[Data extracts Boundary: Start]

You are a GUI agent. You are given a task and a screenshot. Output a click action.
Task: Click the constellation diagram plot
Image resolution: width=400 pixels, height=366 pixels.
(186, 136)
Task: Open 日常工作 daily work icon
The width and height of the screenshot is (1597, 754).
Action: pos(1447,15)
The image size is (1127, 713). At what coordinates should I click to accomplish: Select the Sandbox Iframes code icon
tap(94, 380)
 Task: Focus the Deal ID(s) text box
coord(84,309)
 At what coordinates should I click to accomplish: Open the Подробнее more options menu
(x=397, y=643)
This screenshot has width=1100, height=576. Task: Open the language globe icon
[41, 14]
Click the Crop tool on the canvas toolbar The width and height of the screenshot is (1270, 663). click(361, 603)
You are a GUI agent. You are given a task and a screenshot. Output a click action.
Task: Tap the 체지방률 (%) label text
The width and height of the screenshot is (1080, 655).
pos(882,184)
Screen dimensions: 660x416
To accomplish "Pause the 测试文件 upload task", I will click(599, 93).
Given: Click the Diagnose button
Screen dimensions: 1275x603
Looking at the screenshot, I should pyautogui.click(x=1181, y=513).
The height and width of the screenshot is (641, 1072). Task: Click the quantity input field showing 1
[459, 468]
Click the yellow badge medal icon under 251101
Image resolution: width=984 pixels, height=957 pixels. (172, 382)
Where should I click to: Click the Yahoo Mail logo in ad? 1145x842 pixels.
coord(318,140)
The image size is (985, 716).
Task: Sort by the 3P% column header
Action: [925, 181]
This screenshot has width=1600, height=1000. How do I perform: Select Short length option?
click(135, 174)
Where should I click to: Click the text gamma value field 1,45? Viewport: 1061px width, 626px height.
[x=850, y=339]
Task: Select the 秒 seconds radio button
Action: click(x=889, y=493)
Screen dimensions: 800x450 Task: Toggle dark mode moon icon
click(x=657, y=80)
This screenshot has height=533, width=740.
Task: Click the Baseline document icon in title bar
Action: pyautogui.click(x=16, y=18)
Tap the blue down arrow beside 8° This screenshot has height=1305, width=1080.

[Data extracts Boundary: End]

### Exercise requirements
Can you quote exactly the lines from the one containing "Screen dimensions: 800x450" through the last line of the records above, and nothing else?

### Exercise output
Screen dimensions: 800x450 Task: Toggle dark mode moon icon
click(x=657, y=80)
This screenshot has height=533, width=740.
Task: Click the Baseline document icon in title bar
Action: pyautogui.click(x=16, y=18)
Tap the blue down arrow beside 8° This screenshot has height=1305, width=1080.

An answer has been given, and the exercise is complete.